Robert Feldman, 55, was charged with first-degree murder in February 2018 in connection with the death of his wife, Stacy Feldman, three years earlier.

The couple had two schoolage children, who are in the custody of a legal guardian.

When Stacy Feldman died, the Denver medical examiner was unable to determine a cause of death, and Robert Feldman received a $751,910 life insurance payout, according to court documents. He planned to use $550,000 of it to fund his defense after he was arrested, and some of that money was paid to the law firm Haddon, Morgan & Foreman.

The guardian of the Feldmans’ children argued in probate court that the money should be frozen and saved for the children.

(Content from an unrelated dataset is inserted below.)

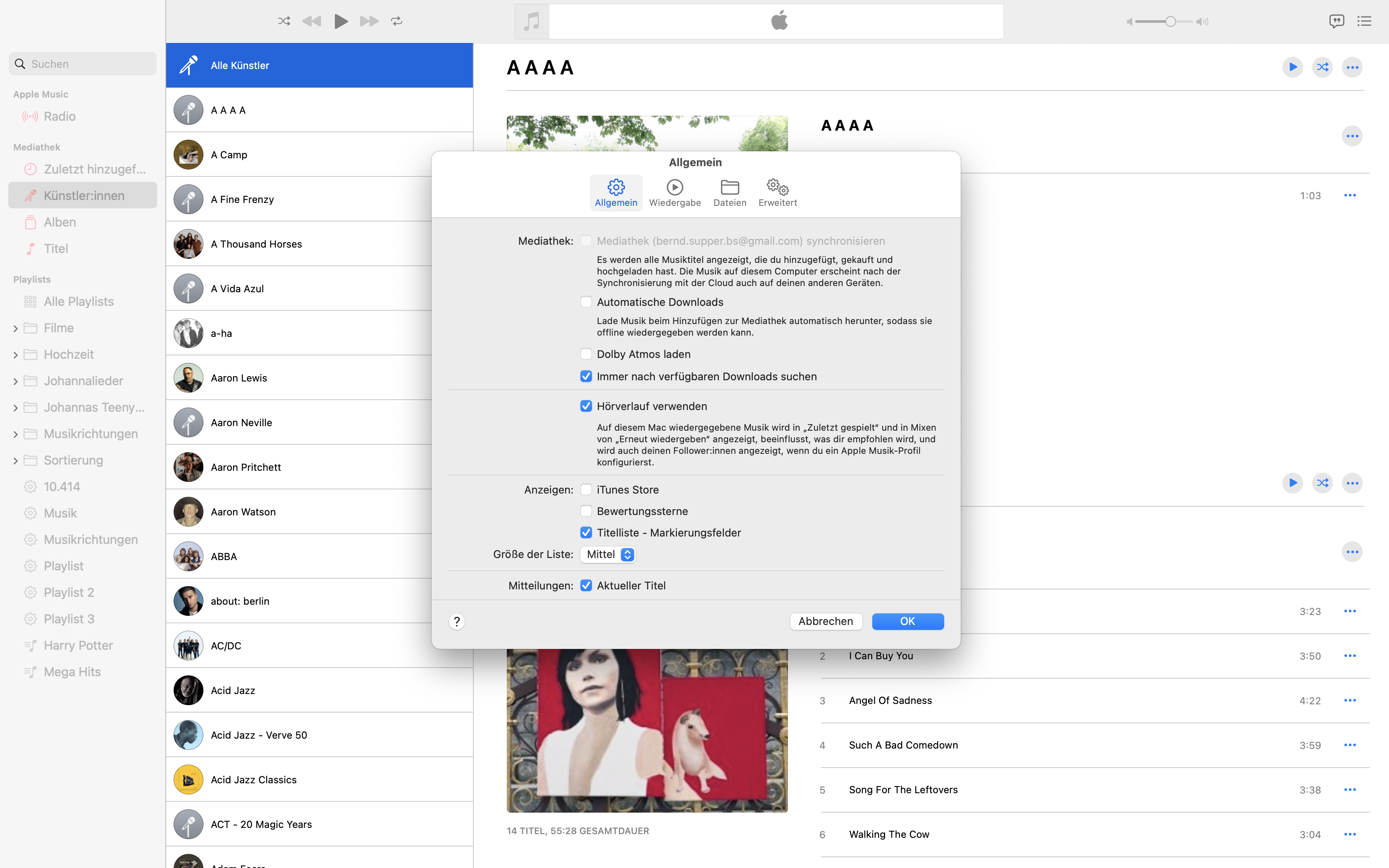
Task: Adjust the volume slider knob
Action: point(1170,22)
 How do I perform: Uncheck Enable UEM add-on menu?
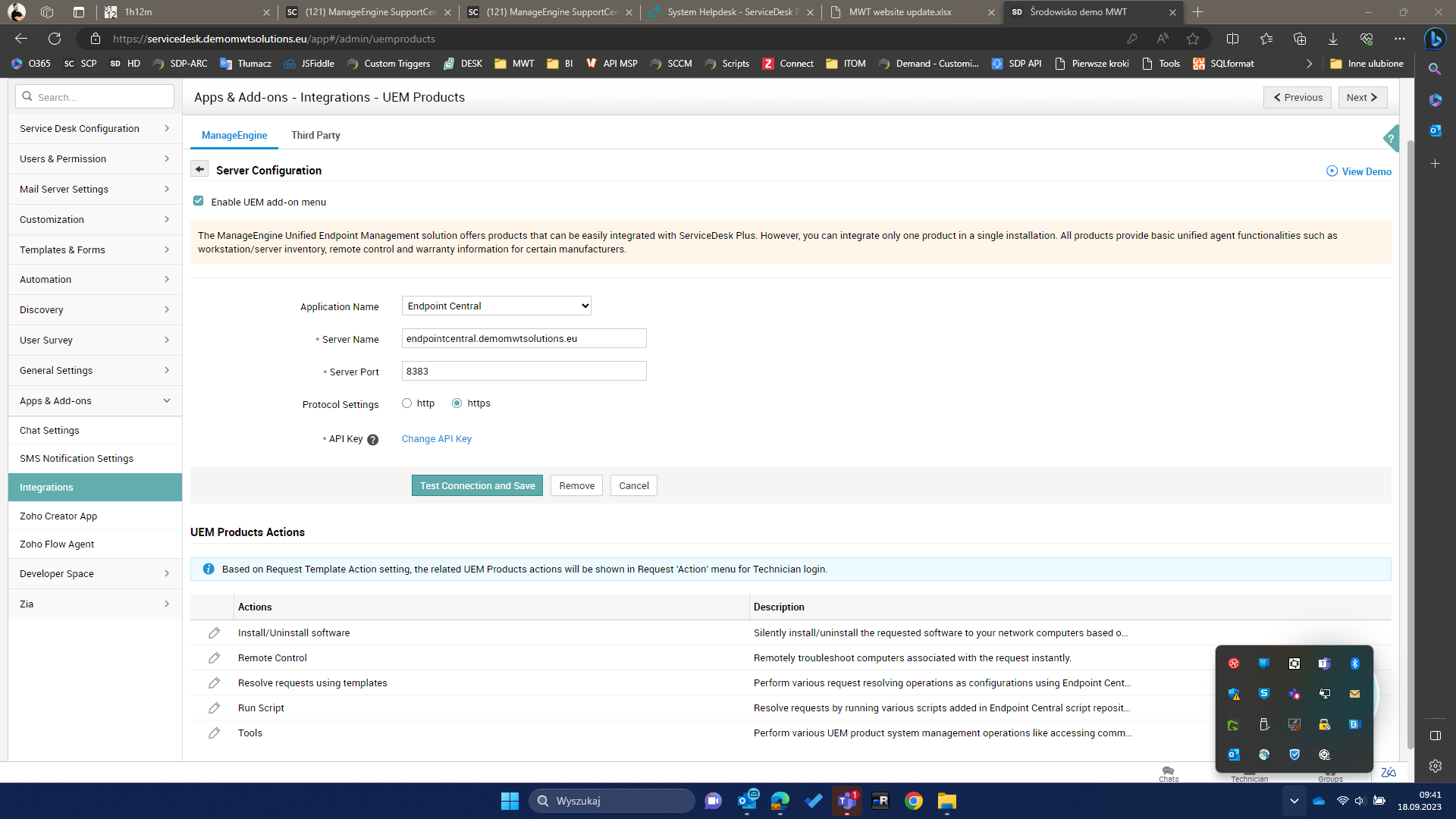[198, 200]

In court documents, the children’s attorneys said allowing Robert Feldman to use the money went against what’s referred to as Colorado’s “slayer statute.”

The statute forbids someone who feloniousl­y killed another person from profiting from their estate.

The probate court agreed and ordered the law firm to place the money from the law firm’s trust into a court registry until the criminal proceeding­s had concluded.

The Colorado Supreme Court reversed the decision Monday.

It’s an unusual case and unlike most insurance disputes, said Kurt Zaner of Denver’s Zaner Harden Law. He is not connected to the case.

Insurance companies almost always withhold payment if there are any issues surroundin­g a death, Zaner said. In this case, Robert Feldman received the money because there were no immediate suspicions surroundin­g Stacy’s death.

The question is not whether Feldman should have received the insurance payout. Instead, the case dwells on whether the probate judge had the authority to freeze money in the law firm’s account.

The Supreme Court ruling makes sense, Zaner said.

Although the probate court likely wanted to protect the Feldman children and to ensure equity, state law doesn’t allow probate judges that much discretion, he said.

“It’s difficult when the equities of a case will favor one result … but the law only allows for the opposite result,” he said.

Efforts to reach attorneys at Haddon, Morgan & Foreman were unsuccessf­ul.

In the court’s opinion, Chief Justice Nathan Coats wrote, the probate court “abused its discretion.”

The slayer statute protects third parties who receive payment legally and they are not held liable, the Supreme Court ruled.

Feldman already had retained the law firm to defend him, and money was placed in the firm’s client trust account based on a fee agreement.

Even if Feldman is convicted, the statute won’t require the law firm to pay back any money it had received or was owed via the fee agreement.

“Although the statute makes a person who receives a payment to which that person is not entitled obligated to return the payment … the statute does not expressly address the question of freezing insurance proceeds until it can be determined, according to the statute, whether the person receiving the payment was entitled to receive it or not,” Coats wrote.

Stacy Feldman’s death never has been ruled a homicide by the Denver coroner, and no new evidence has been brought for reassessme­nt, spokesman Steve Castro said.